Leading Your Church Out of Crisis

Pastors, if the way you're leading your church today is similar to your pre-pandemic plan, you probably have a bad plan.

Your church has been through two years of extreme trauma. We’ve had countless tragic deaths, political division, ongoing racial tension, economic inconsistencies, and we’re walking into new challenges related to the supply chain, inflation, and even war.

As the world reopens, the external 24-hour-a-day pressure is starting to lessen. That’s causing us to scale back on our leadership intensity.

This is a major mistake.

This isn’t the time to be letting up.
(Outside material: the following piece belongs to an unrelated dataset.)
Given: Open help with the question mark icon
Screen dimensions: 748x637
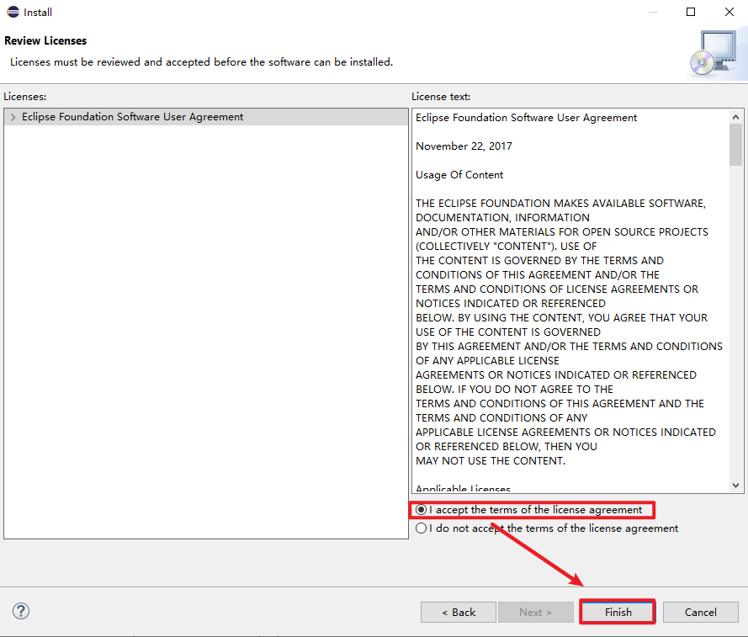Looking at the screenshot, I should (21, 611).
This is the time to take a breath, refill, and lean back in with intensity.

This episode outlines how you can position yourself and your church to take ground coming out of a difficult season.

We’ve been so focused on leading well during crisis that we’ve missed these three things:

1. The toll crisis leadership took on us.

For the last two years, you’ve been so focused on leading through crisis that you haven’t even realized how emotionally exhausted, mentally taxed, and spiritually fatigued you’ve become.

Many of you aren’t just tired, you’re depleted. There’s a really big difference between being tired and being depleted.

If you’re tired, you can take a nap. If you’re depleted, you need to refill. You need to take a significant amount of time doing things that replenish your leadership energy.

You will never pastor well when you’re on empty. Jesus took time away to rest and recover. You need to, too.

“But Jesus often withdrew to lonely places and prayed.” - Luke 5:16

Here's a hard truth: This is completely up to you. Nobody is coming to rescue you. You have to take the necessary steps to refill for yourself.

To assess where you really are, ask these four questions:

  • How are you physically?
  • How are you emotionally?
  • How are you relationally?
  • How are you spiritually?

This last season has been similar to getting in a fight.

When you get punched in a fight, you don’t start to feel the pain until after the fight when your adrenaline has worn off.

The same thing is happening to us as church leaders right now. The adrenaline is wearing off, and we’re starting to feel the pain of the last season.

Assess where you are and make some adjustments.

You can’t serve others consistently without refilling occasionally.

2. The toll crisis leadership took on our staff and volunteers.

For most of our teams, the last two years register as trauma. They’ve faced waves of challenges and most of them have experienced deep personal loss.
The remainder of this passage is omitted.